On 26 Apr 2016, at 19:20, Sokolov Yura <funny....@gmail.com> wrote:

> You understand wrong.
>
> Channel is used only to signal waters, that value is already set.
> Channel itself does not contain any value. It is just "broadcaster".
> That is why closed channel (in my use case) is not distinguishable
> from other closed channel.

I understand that perfectly, and as I said, in that case I don't
see what material space you are saving.

> вторник, 26 апреля 2016 г., 21:08:37 UTC+3 пользователь Alex Bligh написал:
>
> If not, the above code is unsafe because a use of f.c (elsewhere)
> could be halfway through loading f.c when
> f.c = global_closed
> is run, causing corruption, and the race detector is correct.
>
>
> And you again not quite right.
> `chan` is represented as a pointer to some opaque struct.
> So `f.c = global_closed` is just a write of pointer.
> On x86 and x86_64 write to aligned pointer sized place is atomic,
> so here is no real race.

I believe you are incorrect.

go today on the compiler you are using today might compile
f.c = global_closed as something which
on some architectures is atomic, but it provides no guarantee
of it.
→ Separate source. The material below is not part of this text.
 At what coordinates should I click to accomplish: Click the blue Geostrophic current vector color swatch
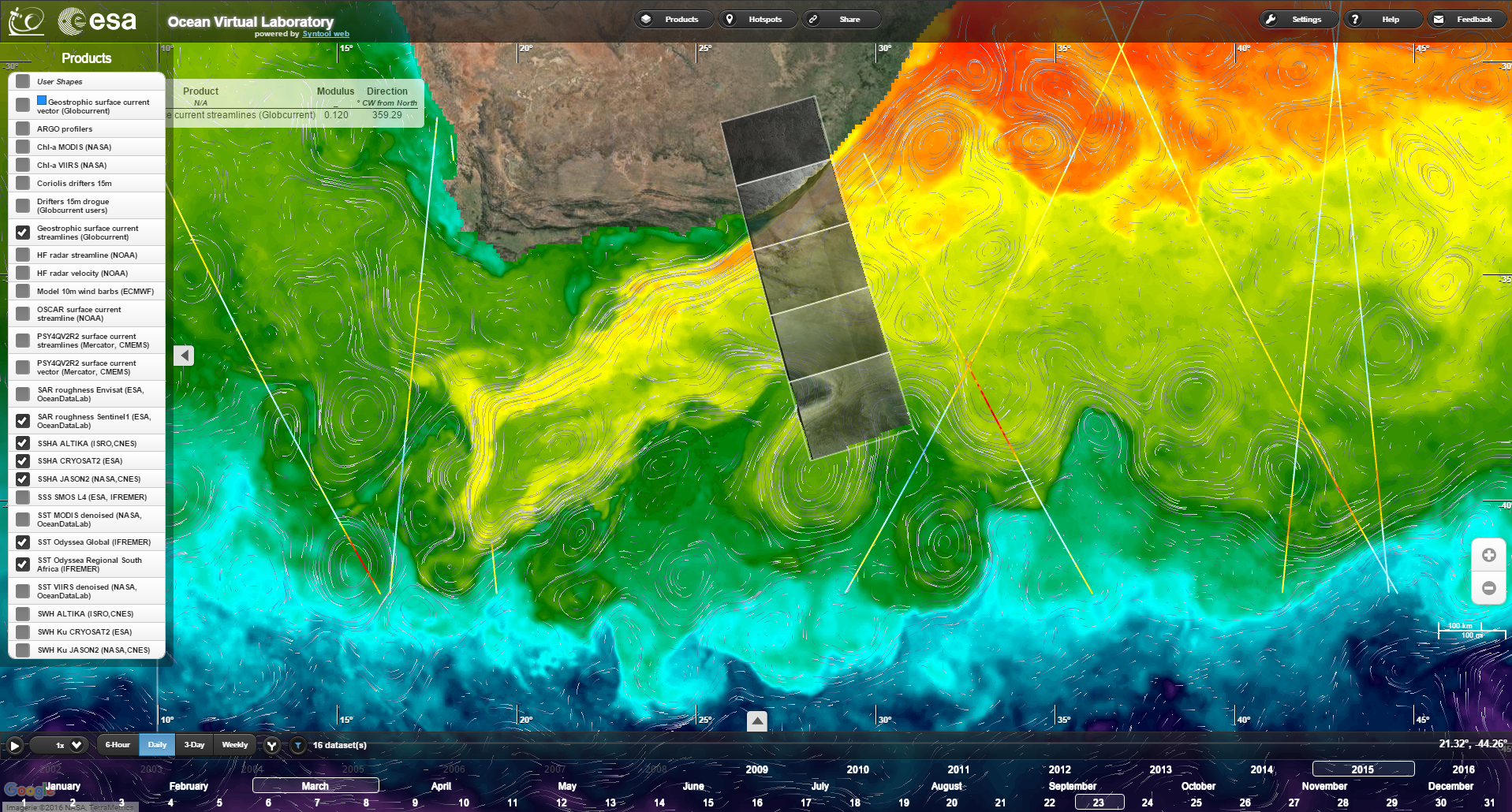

Tomorrow it might not. It might choose to store byte by
byte. Or store an intermediate value and then the real value.
You have no guarantee, and that's what the race detector is
correctly flagging up.

The race detector does not detect things on the basis that they
definitely will cause issues on your architecture with your
current compiler. Rather it detects situations where the
behaviour given is undefined, in the sense of not protected
by go's contract.

> And it is really possible to use atomic.LoadPointer/StorePointer.
> In fact, I already did the trick, and it works, and race detector happy.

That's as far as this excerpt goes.